■ **Required task**: Can you render the data as a Markdown table with a "No." column for the row number and a "Line" column for the line, starting at the line containing "71 in Finished Garment chart" and continuing through the end of the data, with blank lines left out?

** Start Data supplied **

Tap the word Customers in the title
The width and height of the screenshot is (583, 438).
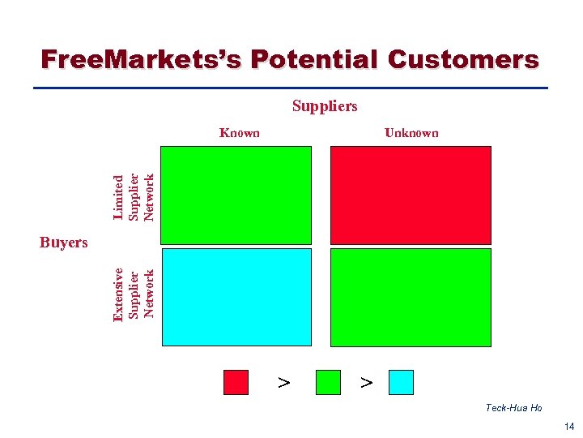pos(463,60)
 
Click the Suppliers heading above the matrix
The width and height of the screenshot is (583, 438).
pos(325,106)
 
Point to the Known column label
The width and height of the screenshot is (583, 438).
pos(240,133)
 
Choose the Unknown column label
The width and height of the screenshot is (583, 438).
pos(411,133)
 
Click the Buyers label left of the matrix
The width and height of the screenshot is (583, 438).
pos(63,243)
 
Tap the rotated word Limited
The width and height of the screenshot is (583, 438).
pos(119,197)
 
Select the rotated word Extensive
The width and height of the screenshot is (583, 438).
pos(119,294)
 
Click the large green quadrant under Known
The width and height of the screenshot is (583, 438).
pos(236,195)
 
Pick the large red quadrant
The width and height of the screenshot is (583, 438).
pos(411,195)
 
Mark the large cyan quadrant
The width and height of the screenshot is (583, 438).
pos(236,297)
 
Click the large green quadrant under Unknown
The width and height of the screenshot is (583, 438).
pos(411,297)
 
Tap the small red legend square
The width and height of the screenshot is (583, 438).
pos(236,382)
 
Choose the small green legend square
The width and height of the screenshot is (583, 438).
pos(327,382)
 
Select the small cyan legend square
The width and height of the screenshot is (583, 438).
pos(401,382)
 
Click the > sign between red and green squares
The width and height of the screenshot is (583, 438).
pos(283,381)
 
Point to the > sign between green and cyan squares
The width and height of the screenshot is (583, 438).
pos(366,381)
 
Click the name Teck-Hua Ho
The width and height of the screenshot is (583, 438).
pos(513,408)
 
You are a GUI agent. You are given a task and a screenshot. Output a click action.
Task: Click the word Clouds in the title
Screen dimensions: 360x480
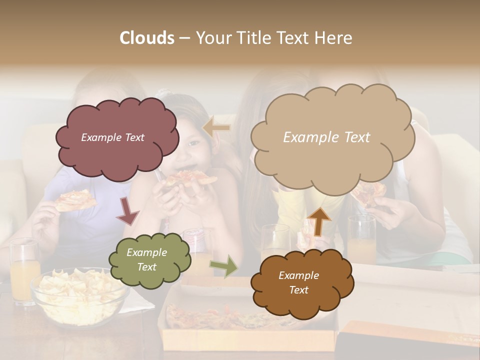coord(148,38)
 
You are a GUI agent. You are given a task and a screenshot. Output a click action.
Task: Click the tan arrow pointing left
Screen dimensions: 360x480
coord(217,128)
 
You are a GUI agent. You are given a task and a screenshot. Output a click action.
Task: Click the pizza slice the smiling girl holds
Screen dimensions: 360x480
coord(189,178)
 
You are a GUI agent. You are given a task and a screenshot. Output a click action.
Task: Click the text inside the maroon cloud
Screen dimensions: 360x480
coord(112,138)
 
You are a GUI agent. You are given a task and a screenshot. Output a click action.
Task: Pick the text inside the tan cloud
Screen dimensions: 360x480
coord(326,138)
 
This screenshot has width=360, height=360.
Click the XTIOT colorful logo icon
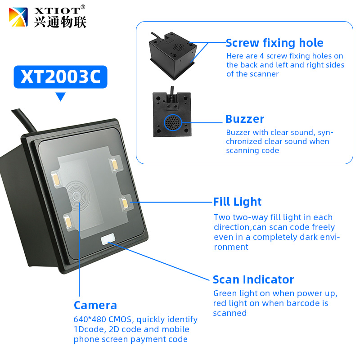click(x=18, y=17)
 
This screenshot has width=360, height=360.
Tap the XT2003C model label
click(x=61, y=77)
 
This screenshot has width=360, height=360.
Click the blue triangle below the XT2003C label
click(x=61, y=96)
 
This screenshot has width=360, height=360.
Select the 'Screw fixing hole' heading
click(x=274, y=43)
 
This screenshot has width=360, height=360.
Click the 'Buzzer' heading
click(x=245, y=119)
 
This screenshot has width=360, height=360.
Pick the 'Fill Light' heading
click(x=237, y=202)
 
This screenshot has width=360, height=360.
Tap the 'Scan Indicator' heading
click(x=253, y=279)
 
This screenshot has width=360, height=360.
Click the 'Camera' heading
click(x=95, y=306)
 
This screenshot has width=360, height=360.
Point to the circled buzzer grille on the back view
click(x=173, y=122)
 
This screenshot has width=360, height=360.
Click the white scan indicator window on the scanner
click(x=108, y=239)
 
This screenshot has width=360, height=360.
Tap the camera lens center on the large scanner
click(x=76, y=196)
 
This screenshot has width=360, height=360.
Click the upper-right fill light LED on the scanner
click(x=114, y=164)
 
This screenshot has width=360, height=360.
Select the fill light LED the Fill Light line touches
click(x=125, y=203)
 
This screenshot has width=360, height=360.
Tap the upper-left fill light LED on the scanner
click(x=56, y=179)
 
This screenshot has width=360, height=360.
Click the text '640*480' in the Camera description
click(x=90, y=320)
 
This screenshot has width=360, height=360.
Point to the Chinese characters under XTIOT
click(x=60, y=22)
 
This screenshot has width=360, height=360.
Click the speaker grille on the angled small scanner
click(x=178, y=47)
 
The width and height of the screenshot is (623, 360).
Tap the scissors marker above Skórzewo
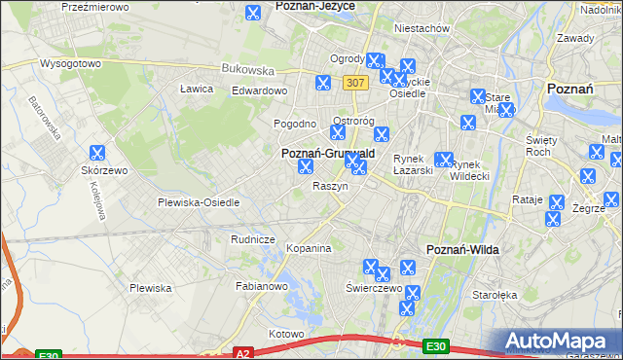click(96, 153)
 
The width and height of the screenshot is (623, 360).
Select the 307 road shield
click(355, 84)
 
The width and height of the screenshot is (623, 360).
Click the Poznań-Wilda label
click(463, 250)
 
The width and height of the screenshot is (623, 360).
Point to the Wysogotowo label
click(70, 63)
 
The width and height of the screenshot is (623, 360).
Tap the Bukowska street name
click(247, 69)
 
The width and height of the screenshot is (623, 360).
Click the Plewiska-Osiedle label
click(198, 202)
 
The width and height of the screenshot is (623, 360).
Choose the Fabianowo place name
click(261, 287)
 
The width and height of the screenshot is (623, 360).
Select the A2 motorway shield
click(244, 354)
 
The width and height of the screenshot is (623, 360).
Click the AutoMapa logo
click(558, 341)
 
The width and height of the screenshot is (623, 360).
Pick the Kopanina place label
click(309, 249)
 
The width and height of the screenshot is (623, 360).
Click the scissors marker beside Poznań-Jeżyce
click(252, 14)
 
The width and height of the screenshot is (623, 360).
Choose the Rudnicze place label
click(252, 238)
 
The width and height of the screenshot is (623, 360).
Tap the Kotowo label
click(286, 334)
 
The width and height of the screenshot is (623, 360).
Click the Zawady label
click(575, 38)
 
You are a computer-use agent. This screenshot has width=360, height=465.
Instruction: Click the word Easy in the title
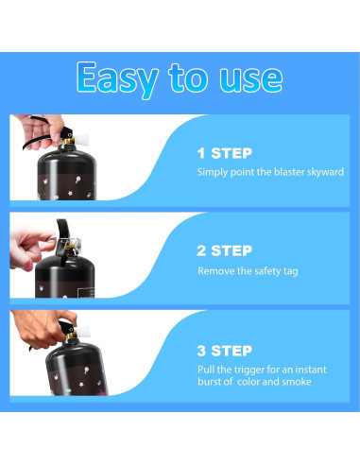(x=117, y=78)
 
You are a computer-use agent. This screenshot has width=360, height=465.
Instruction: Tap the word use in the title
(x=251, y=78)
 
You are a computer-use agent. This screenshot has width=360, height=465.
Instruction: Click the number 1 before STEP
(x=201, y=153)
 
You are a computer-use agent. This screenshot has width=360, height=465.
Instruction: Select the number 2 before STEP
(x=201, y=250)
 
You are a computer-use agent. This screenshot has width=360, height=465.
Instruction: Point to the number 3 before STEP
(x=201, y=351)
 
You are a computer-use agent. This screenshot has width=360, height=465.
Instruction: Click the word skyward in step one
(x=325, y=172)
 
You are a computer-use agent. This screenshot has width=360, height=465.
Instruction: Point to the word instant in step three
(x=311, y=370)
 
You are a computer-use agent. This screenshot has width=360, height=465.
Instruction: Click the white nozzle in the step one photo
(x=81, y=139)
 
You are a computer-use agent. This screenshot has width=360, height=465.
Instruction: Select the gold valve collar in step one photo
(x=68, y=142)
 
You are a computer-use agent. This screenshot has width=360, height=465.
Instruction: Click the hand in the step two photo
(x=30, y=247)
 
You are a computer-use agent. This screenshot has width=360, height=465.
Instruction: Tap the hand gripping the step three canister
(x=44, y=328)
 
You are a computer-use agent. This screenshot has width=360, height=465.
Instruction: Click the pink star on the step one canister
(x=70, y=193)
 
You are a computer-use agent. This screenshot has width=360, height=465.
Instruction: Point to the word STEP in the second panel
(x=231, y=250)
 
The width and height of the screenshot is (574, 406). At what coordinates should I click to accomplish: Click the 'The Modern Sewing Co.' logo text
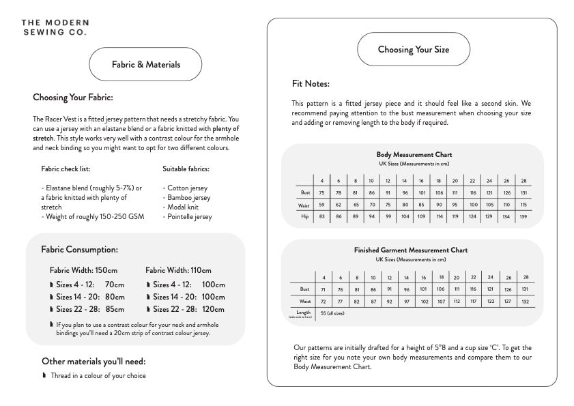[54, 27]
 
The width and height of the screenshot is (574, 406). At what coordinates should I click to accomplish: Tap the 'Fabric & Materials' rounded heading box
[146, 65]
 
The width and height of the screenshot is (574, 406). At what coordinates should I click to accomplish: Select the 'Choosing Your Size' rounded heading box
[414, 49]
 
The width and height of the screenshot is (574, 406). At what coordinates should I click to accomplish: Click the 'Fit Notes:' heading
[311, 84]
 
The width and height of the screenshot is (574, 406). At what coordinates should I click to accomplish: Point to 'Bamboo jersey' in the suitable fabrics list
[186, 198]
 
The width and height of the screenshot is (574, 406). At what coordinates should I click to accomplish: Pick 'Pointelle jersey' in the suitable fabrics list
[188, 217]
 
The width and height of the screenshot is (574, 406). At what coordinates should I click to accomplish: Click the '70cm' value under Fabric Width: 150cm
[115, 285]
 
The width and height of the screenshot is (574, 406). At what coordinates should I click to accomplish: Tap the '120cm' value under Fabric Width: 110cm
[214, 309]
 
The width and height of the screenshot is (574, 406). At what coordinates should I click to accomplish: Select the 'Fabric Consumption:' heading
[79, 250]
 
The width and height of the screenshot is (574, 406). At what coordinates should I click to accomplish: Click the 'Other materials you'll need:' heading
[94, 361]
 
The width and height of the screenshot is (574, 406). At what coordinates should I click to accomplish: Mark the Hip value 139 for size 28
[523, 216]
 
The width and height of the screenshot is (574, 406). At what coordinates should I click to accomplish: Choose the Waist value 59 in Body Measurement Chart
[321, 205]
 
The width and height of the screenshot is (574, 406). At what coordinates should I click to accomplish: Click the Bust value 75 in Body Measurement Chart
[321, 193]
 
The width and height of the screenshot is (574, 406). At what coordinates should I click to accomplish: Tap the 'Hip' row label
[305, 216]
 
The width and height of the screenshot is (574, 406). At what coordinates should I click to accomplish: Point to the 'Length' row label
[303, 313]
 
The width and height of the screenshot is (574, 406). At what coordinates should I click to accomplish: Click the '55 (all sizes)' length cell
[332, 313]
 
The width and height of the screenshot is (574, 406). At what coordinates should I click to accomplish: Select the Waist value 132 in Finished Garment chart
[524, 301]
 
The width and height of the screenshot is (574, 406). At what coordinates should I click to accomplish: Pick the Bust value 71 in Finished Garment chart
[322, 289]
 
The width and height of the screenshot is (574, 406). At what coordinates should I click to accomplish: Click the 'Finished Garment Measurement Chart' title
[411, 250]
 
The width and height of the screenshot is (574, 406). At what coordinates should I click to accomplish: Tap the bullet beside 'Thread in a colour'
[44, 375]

** End Data supplied **

■ **Problem solution**:
| No. | Line |
|---|---|
| 1 | The width and height of the screenshot is (574, 406). At what coordinates should I click to accomplish: Pick the Bust value 71 in Finished Garment chart |
| 2 | [322, 289] |
| 3 | The width and height of the screenshot is (574, 406). At what coordinates should I click to accomplish: Click the 'Finished Garment Measurement Chart' title |
| 4 | [411, 250] |
| 5 | The width and height of the screenshot is (574, 406). At what coordinates should I click to accomplish: Tap the bullet beside 'Thread in a colour' |
| 6 | [44, 375] |